By becoming the world’s first carbon-negative fashion brand, Sheep Inc has set a new benchmark in terms of both quality and sustainability for others to look up to and strive for. ‘Carbon-negative’ essentially means the amount of carbon produced is lesser than the amount of carbon absorbed.
Greta Thunberg seemed to shake us completely with her powerful speech at the UN. Perhaps, it was one of those times when we felt that we weren’t doing enough. Seems like we haven’t done enough, so Gen-Z has taken over- and they are doing a great job indeed. Working towards a cleaner, greener planet is the need of the hour and though we cannot reverse the process overnight, we can kick start it with sincerity, dedication and most importantly- hope.

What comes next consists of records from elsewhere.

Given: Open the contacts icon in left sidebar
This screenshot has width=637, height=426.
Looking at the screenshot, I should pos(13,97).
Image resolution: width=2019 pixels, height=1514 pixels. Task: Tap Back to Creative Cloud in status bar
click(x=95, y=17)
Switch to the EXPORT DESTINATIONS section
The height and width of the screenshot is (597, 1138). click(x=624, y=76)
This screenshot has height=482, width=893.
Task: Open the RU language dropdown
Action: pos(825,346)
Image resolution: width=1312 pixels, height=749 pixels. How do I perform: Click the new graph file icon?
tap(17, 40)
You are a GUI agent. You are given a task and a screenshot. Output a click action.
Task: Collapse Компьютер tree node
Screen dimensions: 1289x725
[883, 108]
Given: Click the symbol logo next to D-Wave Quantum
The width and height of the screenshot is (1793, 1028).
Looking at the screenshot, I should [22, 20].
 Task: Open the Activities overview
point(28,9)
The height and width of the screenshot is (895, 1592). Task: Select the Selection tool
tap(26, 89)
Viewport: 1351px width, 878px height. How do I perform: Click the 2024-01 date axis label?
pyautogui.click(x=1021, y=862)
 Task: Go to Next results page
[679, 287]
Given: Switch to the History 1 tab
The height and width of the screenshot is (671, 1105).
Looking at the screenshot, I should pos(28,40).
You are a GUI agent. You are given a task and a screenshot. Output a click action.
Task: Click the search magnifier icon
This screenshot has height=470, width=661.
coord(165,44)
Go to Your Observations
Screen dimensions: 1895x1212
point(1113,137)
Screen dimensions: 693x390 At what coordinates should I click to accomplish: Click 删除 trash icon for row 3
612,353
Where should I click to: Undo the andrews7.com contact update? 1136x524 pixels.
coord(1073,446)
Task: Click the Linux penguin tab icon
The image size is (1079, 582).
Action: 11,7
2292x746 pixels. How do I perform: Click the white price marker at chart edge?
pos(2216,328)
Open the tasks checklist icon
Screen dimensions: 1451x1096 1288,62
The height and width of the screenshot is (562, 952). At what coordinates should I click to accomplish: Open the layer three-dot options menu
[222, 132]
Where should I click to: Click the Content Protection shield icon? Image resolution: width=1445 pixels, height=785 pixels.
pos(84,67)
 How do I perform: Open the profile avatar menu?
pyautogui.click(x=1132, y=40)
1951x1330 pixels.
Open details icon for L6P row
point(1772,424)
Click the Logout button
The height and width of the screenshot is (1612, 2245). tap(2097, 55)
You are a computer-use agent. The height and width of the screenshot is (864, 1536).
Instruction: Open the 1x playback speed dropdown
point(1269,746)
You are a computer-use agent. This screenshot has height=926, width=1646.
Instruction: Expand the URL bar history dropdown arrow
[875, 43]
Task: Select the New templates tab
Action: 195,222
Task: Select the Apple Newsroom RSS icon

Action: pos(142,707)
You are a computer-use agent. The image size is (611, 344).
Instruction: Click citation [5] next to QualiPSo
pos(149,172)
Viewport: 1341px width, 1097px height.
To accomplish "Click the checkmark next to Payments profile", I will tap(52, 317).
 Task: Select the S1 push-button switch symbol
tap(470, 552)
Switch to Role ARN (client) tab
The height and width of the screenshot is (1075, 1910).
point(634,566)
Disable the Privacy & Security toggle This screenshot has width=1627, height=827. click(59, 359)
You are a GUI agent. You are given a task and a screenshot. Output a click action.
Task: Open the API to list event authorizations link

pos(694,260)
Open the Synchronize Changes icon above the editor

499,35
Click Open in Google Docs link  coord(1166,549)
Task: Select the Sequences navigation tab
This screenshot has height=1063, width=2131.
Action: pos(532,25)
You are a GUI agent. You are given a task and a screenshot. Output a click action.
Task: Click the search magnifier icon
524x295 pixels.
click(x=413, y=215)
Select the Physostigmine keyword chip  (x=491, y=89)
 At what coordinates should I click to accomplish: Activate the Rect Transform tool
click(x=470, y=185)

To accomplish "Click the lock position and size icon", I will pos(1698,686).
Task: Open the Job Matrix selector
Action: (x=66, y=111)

Taking action to improve and implement the commitment undertaken by developed-country parties to the United Nations Framework Convention on Climate Change to a goal of mobilizing jointly $100 billion annually by 2020. Some of the targets needed are:
- Strengthen resilience and adaptive capacity to climate-related hazards and natural disasters in all countries
- Integrate climate change measures into national policies, strategies, and planning
- Improve education, awareness-raising and human and institutional capacity on climate change mitigation, adaptation, impact reduction, and early warning.
In current times, marine pollution is one of the worst. Conservation and sustainability of marine resources are just too crucial in the present time.
Increasing scientific knowledge, developing research capacity and transferring of marine technology by taking into account the Intergovernmental Oceanographic Commission Criteria and Guidelines on the Transfer of Marine Technology, in order to improve ocean health and to enhance the contribution of marine biodiversity to the development of developing countries, in particular small island developing States and least developed countries.
Life on land is more than just humans. It could be about all the ecosystems and balances in and across the earth. Whether it is about combating desertification or reversing land degradation, life on land has to be planned and sustained more thoughtfully. Let’s take the example of beaches or lakes. What do the movies tell you it looks like?
Surrounded by a lush green valley, deep & clean blue sea, and happy faces- right? But that image of a beach is far from what it really is- plastic wrappers, polythene bags, and heaps of garbage are the only things that adorn the face of the beaches today. Terrible right? That’s why we say you must MUST wake up and do your bit today!
Peace and justice are two pillars of quantifiable life. Justice that is denied and delayed is a wrongful act in any humanitarian society, that’s why maintaining independence as well as the sanctity of this institution is beyond stressable importance. Legal equality, enforcement of non-discriminatory laws and policies, protection of fundamental rights as well as reduction of corruption are some of the many core targets of this goal.
The integration of various sustainable resources is some of the obvious things we need to take care of. This one, therefore, is one of the most important goals.
To say that one of the many goals is more important than the rest would be unfair. However, it is not wrong to say that all goals and their sustainability is the collective responsibility of everyone.